:: Data for analysis ::
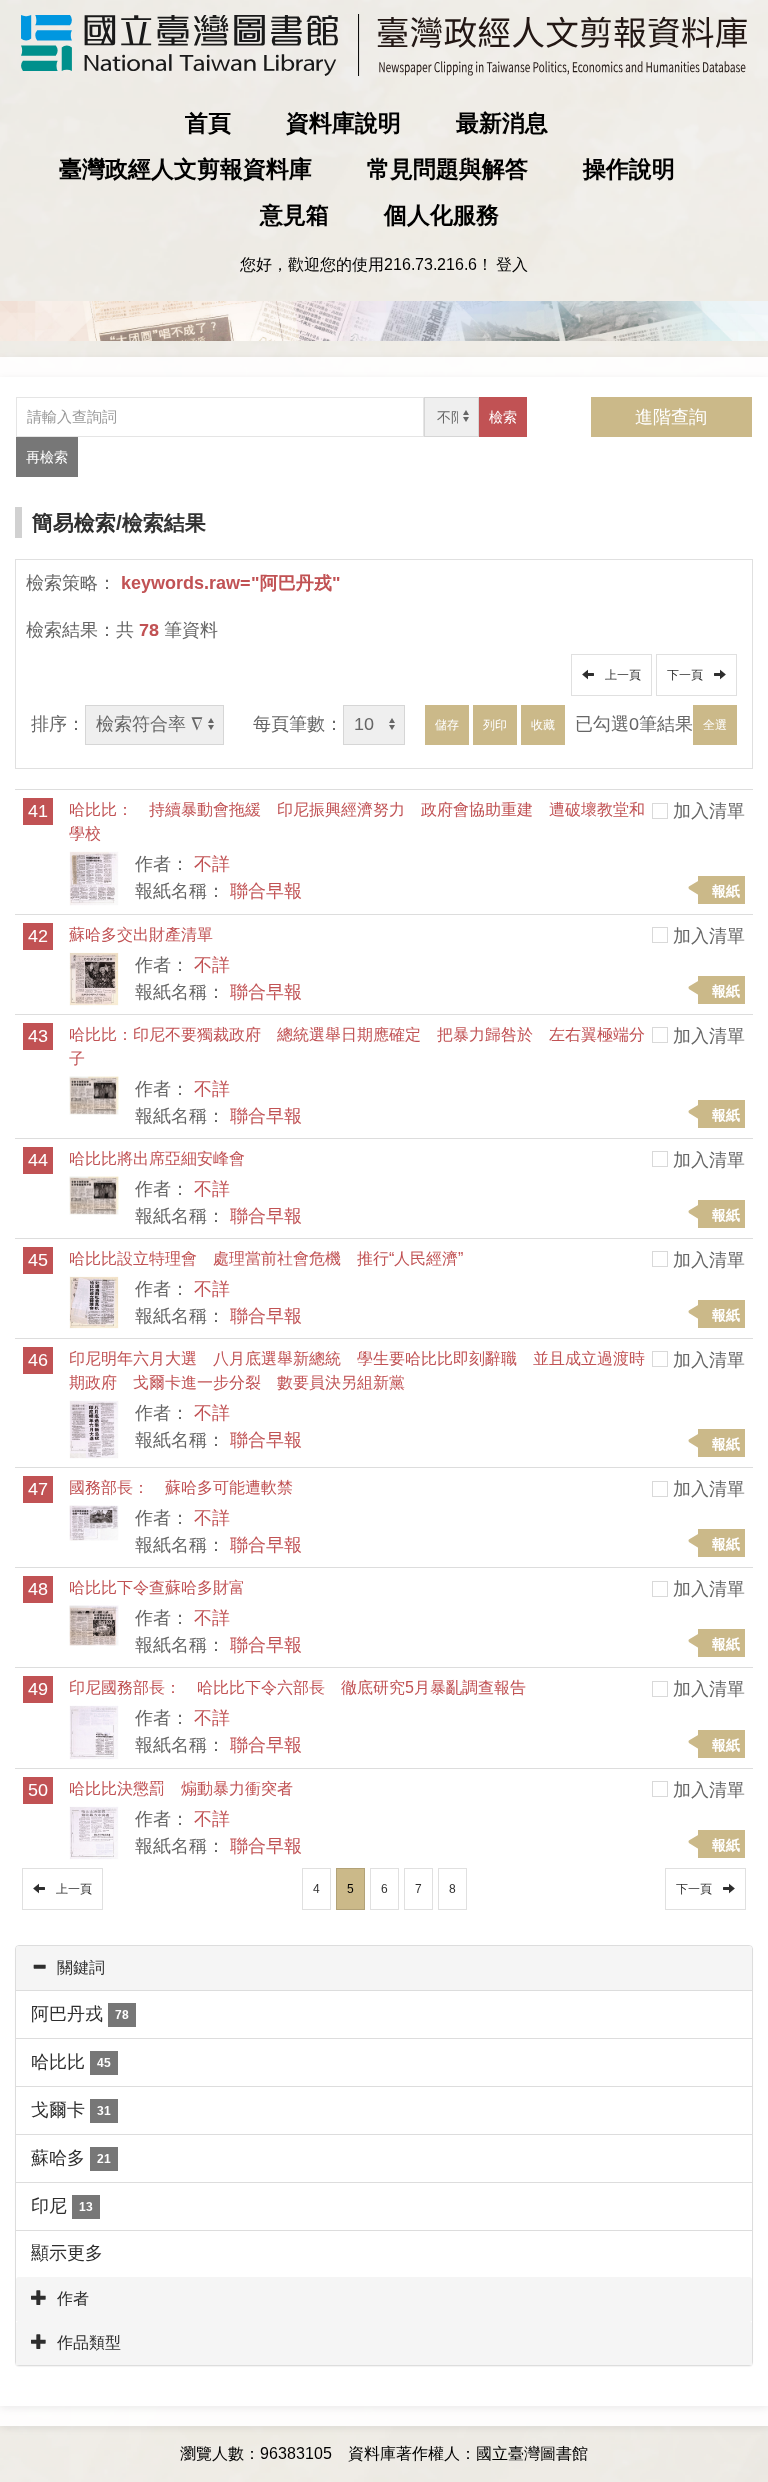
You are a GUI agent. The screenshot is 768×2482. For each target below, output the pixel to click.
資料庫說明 (343, 123)
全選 (715, 725)
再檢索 (47, 457)
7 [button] (418, 1889)
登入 (512, 264)
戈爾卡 (71, 2110)
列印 (495, 725)
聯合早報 (266, 891)
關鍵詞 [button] (81, 1967)
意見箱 (294, 215)
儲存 (447, 725)
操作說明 (629, 169)
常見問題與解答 (447, 169)
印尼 (62, 2206)
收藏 (543, 725)
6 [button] (384, 1889)
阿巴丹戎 (80, 2014)
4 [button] (316, 1889)
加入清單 (709, 811)
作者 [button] (73, 2298)
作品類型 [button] (89, 2342)
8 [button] (452, 1889)
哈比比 (71, 2062)
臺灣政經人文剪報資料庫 (185, 169)
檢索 (503, 417)
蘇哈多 (71, 2158)
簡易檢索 (74, 522)
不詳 (212, 864)
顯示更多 (67, 2253)
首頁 (208, 123)
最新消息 (502, 123)
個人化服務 (441, 215)
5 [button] (350, 1889)
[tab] (384, 1968)
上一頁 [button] (620, 675)
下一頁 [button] (688, 675)
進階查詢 (671, 417)
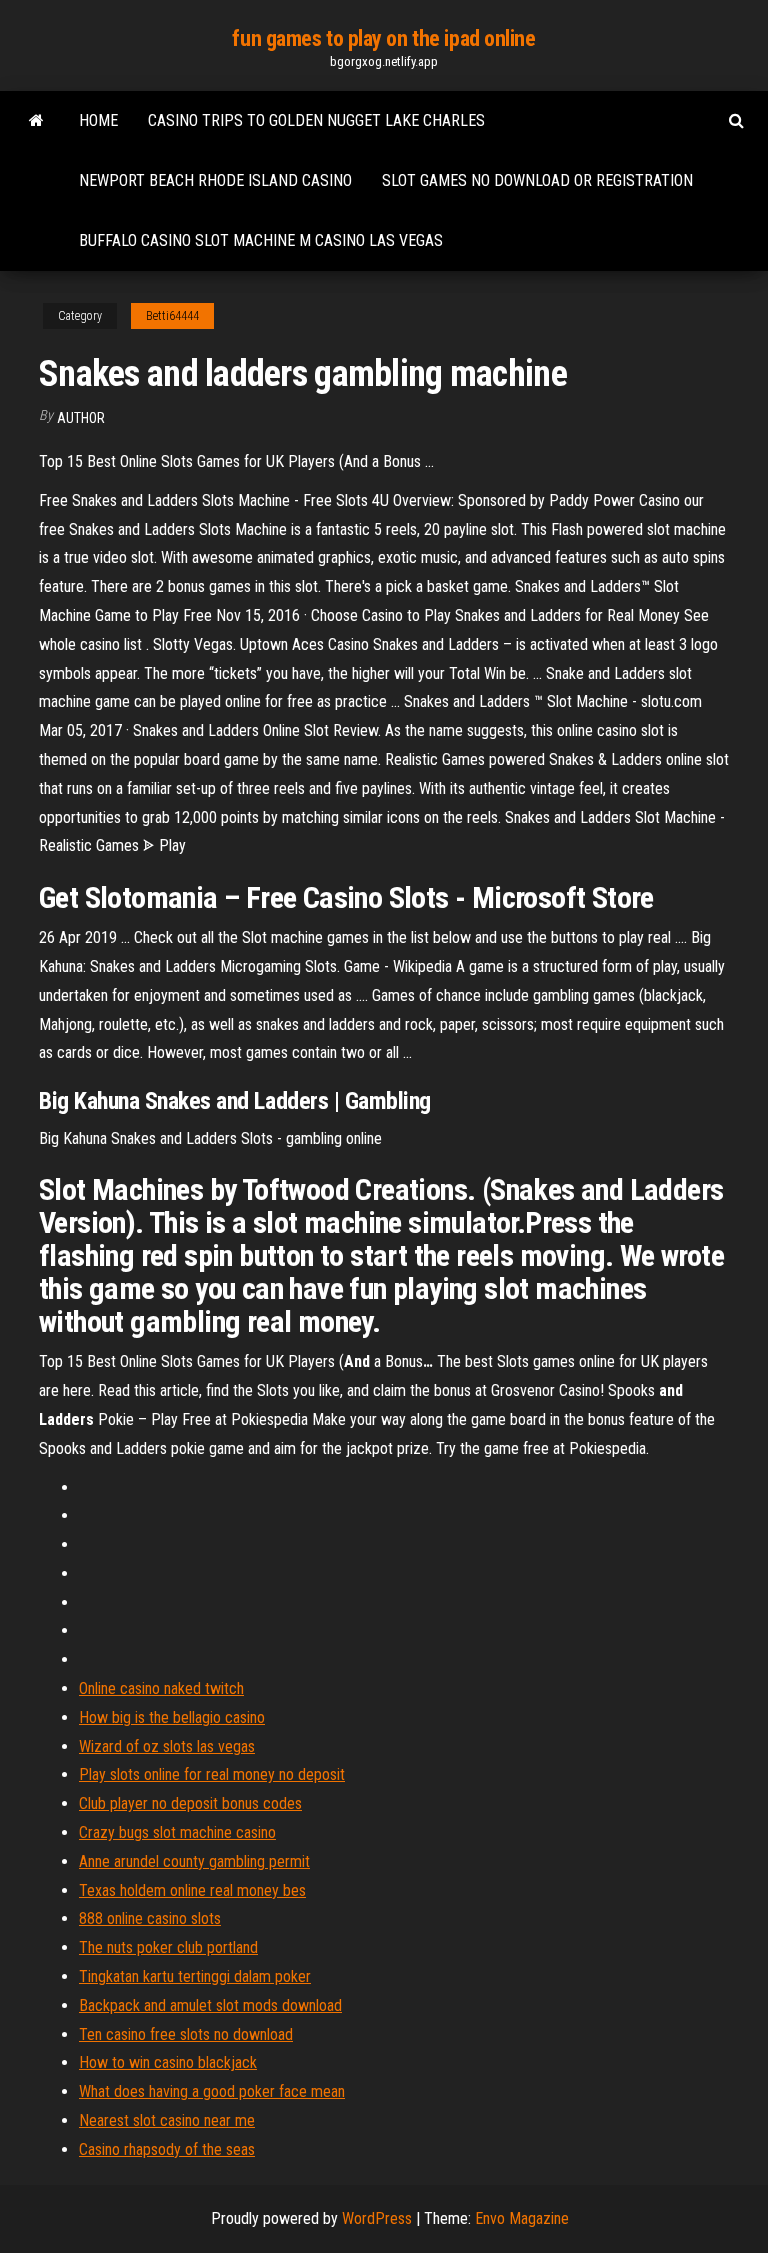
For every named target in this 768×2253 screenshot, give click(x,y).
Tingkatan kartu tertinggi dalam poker (195, 1976)
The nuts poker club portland (168, 1947)
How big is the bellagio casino (172, 1717)
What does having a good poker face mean (212, 2091)
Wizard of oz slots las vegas (167, 1746)
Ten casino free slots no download (186, 2034)
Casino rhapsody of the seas (167, 2149)
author (81, 418)
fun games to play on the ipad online (383, 38)
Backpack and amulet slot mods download (210, 2005)
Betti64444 (172, 316)
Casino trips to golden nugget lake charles (316, 120)
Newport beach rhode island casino (215, 180)
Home (98, 120)
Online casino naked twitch (161, 1688)
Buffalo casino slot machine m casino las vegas (261, 240)
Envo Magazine (522, 2218)
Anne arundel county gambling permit (194, 1861)
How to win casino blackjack (168, 2062)
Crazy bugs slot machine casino (177, 1832)
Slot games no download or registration (537, 180)
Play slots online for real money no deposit (212, 1774)
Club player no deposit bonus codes (190, 1803)
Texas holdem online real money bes (192, 1890)
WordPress (377, 2218)
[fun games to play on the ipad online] (36, 121)
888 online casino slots (150, 1918)
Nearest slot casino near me (167, 2120)
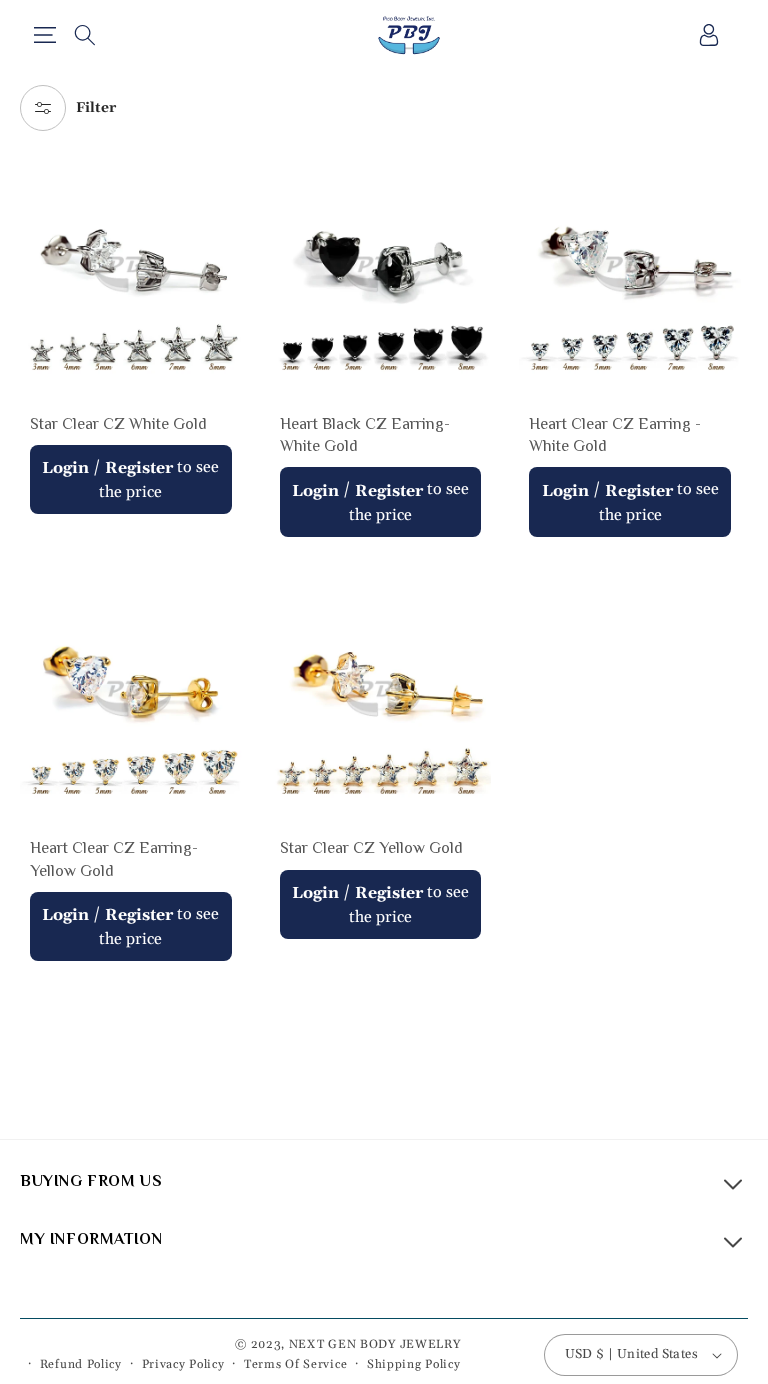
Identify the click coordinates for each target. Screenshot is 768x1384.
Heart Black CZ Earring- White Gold (365, 435)
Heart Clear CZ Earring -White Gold (615, 435)
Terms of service (295, 1364)
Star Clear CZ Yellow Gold (371, 848)
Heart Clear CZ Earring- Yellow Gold (114, 859)
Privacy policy (183, 1364)
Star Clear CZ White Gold (118, 424)
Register (139, 468)
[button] (44, 35)
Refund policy (81, 1364)
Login (65, 468)
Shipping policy (414, 1364)
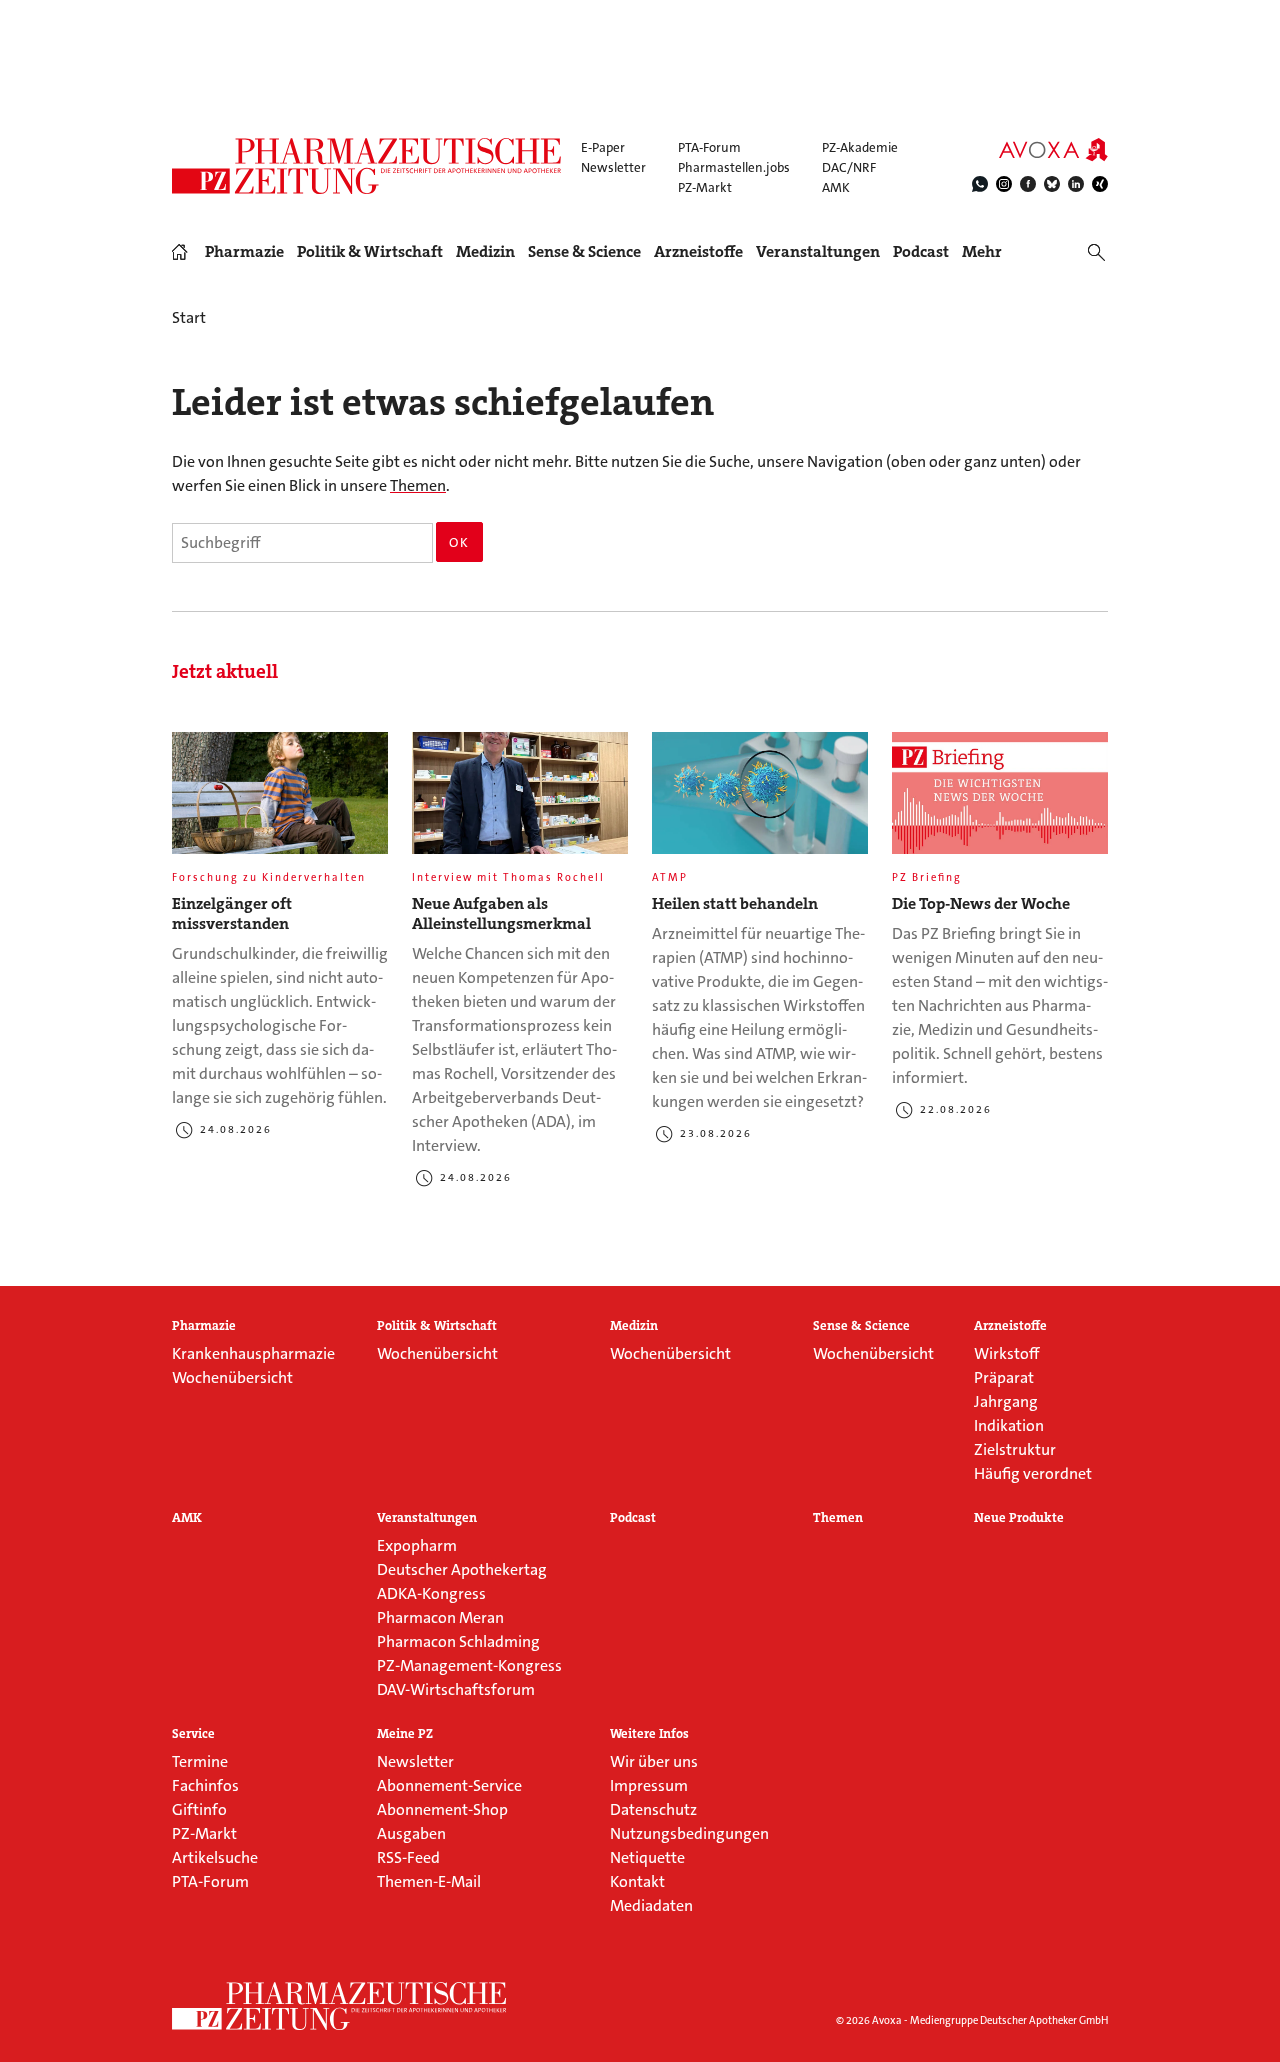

:: Task to carry out ::
Only the lines above from the line containing "fun games to play on the ipad online (383, 38)" through the line containing "Envo Magazine (522, 2218)" should be retyped, exactly and with both ends included.

:: Task solution ::
fun games to play on the ipad online (383, 38)
Backpack and amulet slot mods download (210, 2005)
Betti64444 (172, 316)
Casino trips to golden nugget lake charles (316, 120)
Newport beach rhode island casino (215, 180)
Home (98, 120)
Online casino naked twitch (161, 1688)
Buffalo casino slot machine m casino las vegas (261, 240)
Envo Magazine (522, 2218)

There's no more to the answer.